Stochastic processes on curved spaces

Summary: Stochastic processes are well understood on (flat) Euclidean spaces. But recently there are of interest processes whose state space is on arbitrary (curved) manifold. The notion of semimartingale is well-defined on a manifold and there is actually a succinct connection between those semimartingales on manifolds and semimartingales on Euclidean spaces as long as the manifold has given Riemannian metric or more generally just a connection.

Related problem to above is trying to understand structure of processes on manifolds and seeing how they can be simulated. We will foremost focus on the simplest curved manifold - unit sphere in arbitrary dimension - and on canonical process on it - Brownian motion. It this particular case symmetries of the sphere and additionally invariance of Brownian motion under those symmetries play key role to understanding the process. We wish to utilise this fact to obtain structural consequences for the process. Of particular interest would be so called skew-product decomposition which decomposes a process into two less dimensional and well behaved processes and usually occurs on product spaces where the metric given is not a product one, but so called warped-product one. Using this decomposition one could in theory reduce the process to a series of related one-dimensional processes which are well understood. In particular one can usually simulate one-dimensional processes and turning the decomposition around could yield useful simulation algorithms for the original more dimensional process.

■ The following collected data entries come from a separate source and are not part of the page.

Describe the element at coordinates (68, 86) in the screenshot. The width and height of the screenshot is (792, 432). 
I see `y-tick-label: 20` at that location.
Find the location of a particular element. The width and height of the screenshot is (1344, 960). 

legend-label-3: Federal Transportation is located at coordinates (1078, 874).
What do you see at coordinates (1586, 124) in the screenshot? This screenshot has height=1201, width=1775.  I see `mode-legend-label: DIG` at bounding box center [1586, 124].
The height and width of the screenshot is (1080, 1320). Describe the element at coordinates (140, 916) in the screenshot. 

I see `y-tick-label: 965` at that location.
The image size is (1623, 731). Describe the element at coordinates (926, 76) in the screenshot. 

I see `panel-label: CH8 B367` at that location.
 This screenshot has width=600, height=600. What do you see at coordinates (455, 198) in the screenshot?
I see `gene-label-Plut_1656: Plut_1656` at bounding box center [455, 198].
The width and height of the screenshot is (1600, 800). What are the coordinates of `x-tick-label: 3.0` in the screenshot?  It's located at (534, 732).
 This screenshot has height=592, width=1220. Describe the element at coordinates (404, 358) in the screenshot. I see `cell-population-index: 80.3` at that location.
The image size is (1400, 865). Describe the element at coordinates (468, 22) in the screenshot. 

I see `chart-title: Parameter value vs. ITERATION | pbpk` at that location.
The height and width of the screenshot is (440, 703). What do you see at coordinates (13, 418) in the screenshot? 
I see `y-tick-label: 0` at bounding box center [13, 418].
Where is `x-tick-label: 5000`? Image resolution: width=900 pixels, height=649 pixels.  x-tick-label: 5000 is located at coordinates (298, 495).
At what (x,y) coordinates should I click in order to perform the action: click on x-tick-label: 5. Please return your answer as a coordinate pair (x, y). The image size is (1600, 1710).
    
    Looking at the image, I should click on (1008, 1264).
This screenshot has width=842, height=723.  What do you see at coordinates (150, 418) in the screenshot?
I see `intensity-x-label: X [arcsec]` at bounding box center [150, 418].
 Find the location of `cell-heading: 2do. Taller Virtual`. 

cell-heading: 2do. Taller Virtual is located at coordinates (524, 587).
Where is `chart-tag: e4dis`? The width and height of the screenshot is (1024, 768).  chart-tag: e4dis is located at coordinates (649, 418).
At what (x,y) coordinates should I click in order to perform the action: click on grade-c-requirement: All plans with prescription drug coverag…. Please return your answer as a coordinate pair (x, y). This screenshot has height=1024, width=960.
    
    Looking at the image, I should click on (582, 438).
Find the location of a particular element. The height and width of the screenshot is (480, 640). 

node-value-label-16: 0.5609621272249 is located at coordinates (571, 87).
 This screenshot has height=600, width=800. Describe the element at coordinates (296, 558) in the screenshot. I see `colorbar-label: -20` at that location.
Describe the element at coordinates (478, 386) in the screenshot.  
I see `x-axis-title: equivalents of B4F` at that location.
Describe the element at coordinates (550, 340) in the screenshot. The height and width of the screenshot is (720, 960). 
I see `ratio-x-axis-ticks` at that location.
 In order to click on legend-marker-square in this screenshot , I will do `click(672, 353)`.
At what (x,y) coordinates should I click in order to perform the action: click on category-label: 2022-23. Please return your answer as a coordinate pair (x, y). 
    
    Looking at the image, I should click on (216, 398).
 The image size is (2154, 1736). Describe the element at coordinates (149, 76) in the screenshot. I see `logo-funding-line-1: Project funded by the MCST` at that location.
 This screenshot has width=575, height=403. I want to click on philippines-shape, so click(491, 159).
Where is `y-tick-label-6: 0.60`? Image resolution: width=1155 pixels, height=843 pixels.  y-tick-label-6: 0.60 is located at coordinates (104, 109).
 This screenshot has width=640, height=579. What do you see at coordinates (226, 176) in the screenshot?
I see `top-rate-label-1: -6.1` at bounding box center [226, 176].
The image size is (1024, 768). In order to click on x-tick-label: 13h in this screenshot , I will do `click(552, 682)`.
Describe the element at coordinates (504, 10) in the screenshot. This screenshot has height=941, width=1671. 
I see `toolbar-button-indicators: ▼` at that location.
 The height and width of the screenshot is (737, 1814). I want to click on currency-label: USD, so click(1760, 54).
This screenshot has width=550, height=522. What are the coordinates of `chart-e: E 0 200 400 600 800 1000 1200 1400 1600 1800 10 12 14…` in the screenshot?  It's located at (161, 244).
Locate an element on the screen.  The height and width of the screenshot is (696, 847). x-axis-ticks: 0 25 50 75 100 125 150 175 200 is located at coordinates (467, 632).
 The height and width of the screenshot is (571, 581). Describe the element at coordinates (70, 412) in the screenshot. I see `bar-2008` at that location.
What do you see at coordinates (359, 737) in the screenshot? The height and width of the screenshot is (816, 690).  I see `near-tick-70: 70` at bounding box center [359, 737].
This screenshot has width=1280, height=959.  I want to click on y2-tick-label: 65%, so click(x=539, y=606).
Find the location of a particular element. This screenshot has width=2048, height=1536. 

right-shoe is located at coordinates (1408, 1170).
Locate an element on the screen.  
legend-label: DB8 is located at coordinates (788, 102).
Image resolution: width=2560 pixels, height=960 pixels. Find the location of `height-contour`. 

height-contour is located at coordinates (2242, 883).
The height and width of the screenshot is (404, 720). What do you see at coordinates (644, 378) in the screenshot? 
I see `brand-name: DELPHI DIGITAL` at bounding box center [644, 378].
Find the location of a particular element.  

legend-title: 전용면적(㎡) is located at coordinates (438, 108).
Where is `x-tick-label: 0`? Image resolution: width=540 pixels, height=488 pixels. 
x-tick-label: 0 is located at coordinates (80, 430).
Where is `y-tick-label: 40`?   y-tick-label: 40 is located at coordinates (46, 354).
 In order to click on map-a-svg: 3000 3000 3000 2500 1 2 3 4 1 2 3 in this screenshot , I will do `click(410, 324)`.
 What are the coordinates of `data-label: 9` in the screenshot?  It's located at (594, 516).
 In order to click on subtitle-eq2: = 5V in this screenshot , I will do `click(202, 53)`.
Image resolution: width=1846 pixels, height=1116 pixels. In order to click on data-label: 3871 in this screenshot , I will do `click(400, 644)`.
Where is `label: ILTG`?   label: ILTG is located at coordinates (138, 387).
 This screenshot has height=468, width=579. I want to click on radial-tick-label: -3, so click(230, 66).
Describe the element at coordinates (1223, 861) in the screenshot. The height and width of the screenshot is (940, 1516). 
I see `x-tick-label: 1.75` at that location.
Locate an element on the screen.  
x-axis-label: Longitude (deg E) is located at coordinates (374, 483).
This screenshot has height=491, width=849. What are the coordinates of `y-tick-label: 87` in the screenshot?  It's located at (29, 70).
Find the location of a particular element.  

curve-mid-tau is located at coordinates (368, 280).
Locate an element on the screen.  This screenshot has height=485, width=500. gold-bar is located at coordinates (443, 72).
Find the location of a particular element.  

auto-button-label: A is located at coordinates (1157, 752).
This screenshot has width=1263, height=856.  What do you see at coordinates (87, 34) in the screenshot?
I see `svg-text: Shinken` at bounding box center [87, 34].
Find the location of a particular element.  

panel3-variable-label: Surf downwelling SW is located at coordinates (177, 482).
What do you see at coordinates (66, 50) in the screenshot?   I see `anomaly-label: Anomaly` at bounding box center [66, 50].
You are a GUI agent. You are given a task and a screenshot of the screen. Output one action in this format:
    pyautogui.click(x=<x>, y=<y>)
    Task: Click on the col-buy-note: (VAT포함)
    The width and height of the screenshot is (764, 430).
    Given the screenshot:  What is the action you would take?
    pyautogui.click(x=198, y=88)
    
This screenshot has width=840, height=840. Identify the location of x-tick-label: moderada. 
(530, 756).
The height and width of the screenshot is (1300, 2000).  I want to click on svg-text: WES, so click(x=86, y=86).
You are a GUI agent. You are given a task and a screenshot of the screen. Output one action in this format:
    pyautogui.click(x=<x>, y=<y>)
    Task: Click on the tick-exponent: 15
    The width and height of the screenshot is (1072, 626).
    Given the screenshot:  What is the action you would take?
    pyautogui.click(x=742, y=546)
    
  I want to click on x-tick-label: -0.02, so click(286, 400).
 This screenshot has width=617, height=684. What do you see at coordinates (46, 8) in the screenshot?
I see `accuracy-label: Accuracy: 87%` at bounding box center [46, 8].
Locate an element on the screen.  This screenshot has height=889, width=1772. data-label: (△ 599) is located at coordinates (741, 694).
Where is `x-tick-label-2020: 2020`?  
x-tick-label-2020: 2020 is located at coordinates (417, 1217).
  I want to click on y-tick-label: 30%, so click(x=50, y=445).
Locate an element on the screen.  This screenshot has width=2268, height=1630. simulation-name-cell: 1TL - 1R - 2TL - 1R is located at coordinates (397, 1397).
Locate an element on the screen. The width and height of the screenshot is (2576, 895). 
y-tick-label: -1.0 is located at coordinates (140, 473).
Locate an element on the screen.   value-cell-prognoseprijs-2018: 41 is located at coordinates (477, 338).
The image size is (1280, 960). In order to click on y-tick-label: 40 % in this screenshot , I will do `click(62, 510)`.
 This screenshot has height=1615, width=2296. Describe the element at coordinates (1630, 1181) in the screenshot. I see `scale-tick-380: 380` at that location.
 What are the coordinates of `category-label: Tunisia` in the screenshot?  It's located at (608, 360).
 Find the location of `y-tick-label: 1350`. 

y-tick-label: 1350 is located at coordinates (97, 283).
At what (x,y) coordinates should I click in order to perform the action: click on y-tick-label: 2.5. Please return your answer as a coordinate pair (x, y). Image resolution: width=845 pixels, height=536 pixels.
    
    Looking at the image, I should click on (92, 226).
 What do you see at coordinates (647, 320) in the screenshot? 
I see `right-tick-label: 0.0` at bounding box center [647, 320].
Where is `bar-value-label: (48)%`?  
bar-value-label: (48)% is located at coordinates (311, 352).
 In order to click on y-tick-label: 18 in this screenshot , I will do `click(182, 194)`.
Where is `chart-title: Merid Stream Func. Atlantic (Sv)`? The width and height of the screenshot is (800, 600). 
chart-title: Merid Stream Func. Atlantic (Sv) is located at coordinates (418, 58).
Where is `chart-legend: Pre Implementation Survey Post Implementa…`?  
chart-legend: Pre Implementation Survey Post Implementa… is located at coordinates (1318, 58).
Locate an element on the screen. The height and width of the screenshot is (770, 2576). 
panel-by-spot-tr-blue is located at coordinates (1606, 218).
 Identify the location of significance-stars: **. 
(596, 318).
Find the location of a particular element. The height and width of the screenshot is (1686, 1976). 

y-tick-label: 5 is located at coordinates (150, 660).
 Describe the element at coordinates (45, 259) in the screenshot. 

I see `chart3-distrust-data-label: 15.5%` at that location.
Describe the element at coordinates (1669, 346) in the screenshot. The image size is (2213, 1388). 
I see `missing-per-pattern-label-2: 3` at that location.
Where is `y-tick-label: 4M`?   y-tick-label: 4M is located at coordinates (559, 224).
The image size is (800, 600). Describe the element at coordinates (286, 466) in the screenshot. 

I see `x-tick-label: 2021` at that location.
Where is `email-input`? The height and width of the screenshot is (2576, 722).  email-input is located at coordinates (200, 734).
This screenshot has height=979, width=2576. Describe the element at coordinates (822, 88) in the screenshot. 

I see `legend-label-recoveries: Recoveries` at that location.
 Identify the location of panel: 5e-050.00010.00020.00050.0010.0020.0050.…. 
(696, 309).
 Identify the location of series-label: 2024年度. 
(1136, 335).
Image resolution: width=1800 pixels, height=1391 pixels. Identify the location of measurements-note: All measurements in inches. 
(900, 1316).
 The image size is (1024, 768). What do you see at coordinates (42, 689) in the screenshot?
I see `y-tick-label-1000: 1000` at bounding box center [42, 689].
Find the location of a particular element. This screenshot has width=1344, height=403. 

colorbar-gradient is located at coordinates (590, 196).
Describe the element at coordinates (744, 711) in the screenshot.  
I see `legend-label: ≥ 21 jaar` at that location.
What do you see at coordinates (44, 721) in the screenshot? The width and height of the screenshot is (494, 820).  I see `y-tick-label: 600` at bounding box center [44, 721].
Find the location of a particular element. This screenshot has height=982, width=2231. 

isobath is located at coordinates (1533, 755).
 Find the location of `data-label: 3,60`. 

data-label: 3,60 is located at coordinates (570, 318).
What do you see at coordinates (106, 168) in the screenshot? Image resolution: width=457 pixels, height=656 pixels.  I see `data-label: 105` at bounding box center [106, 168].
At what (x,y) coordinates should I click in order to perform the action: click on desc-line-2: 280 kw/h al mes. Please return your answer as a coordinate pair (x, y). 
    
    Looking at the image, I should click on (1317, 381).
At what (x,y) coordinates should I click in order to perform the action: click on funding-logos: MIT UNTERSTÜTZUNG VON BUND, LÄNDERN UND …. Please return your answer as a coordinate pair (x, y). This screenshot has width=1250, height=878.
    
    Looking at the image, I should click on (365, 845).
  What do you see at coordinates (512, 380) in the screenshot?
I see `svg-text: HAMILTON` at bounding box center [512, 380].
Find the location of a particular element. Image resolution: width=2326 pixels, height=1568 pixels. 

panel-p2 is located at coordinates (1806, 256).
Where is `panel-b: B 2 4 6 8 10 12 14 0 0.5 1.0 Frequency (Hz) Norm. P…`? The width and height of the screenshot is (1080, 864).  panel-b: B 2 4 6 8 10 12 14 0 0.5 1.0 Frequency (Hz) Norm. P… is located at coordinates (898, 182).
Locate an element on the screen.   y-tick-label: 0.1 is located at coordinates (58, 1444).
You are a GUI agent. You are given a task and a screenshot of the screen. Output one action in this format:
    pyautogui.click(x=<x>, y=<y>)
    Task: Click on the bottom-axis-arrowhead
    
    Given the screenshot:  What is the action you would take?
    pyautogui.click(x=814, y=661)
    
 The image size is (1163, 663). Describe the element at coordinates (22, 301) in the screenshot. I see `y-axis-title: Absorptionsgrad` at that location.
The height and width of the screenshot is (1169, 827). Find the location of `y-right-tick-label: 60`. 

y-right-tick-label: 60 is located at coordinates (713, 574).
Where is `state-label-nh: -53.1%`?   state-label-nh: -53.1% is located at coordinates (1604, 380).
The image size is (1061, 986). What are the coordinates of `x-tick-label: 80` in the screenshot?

Another problem we wish to tackle is to how to define in a canonical and suitable way a certain class of processes - Levy processes - on general manifolds. Levy processes are originally defined on Euclidean spaces and one particularly interesting feature is that they are essentially simplest class of processes exhibiting jumps. While most of the theory translates to a Lie group setup (Euclidean spaces are in particular also Lie groups), much less is known on what can be done on a general manifold. One of the problems is that a notion of increment does not make sense on a general manifold and addition of jumps is the other problem, since jumps could theoretically take us anywhere on the manifold and manifold are usually well behaved only locally, whereas global structure can be very intricate. There has been some work done on defining some Levy processes on manifolds, but it seems that there are improvements to be made since there seem to exists more processes which would rightfully be dubbed Levy processes and were not included in previous constructions. Our goal will be to use certain tools from differential geometry - principal fibre bundles, connection, frame bundles, (anti-)development - to tackle this problem and try to classify maximal class of processes which could be rightfully called Levy processes on manifolds and this notion should yield classical notion of Levy processes when we consider Euclidean spaces and Lie groups and additionally we should get all possible Levy processes in this setup (which is not the case for current constructions).